Pero en tiempos de “normalidad”, si existe tal realidad, en tiempos en que las urgencias ceden y en cambio, se detectan problemas que no se pueden solucionar a corto plazo, con “leyes cortas” como se suelen llamar, las autoridades públicas deben asumir decisiones cuyos efectos sólo se verán a largo plazo y probablemente no las beneficiarán desde el punto de vista electoral. Las grandes reformas sistémicas, estructurales, sólo producen frutos en el largo plazo, y aún es posible que a la corta generen más bien efectos negativos. Ejemplos del pasado fueron la reforma agraria, la nacionalización del cobre. Ejemplos más recientes son la reforma a la educación, las estrategias de innovación tecnológica, la protección del medio ambiente, el desarrollo de las energías limpias. La cuestión es que hay proyectos que sólo fructifican en siete o diez años, o incluso más.

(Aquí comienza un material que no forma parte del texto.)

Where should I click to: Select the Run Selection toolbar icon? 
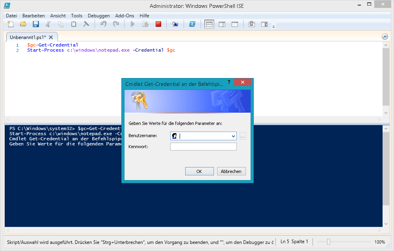145,24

Si un gobierno se abocara sólo a los proyectos que rendirán en su período, sin pensar más allá, sería un mal gobierno.

Es el caso de la reforma educacional. Ella pasa por la formación de buenos profesores, un proceso largo, por cierto. Pasa por cambios curriculares, de prácticas de enseñanza, por inversiones en infraestructura. La urgencia aquí es iniciar las reformas, pero sería irresponsable prometer que habrá resultados a corto plazo, aun en pocos años. Son cambios que sólo se pueden percibir a través de las generaciones. Esto induce a adoptar medidas que pueden parecer eficaces a corto plazo, como enfatizar la gratuidad, pero es engañoso que por sí solos esos temas serán suficientes. Hay que tener verdaderamente un espíritu estadista para vencer el sesgo del cortoplacismo y asumir los desafíos de largo plazo.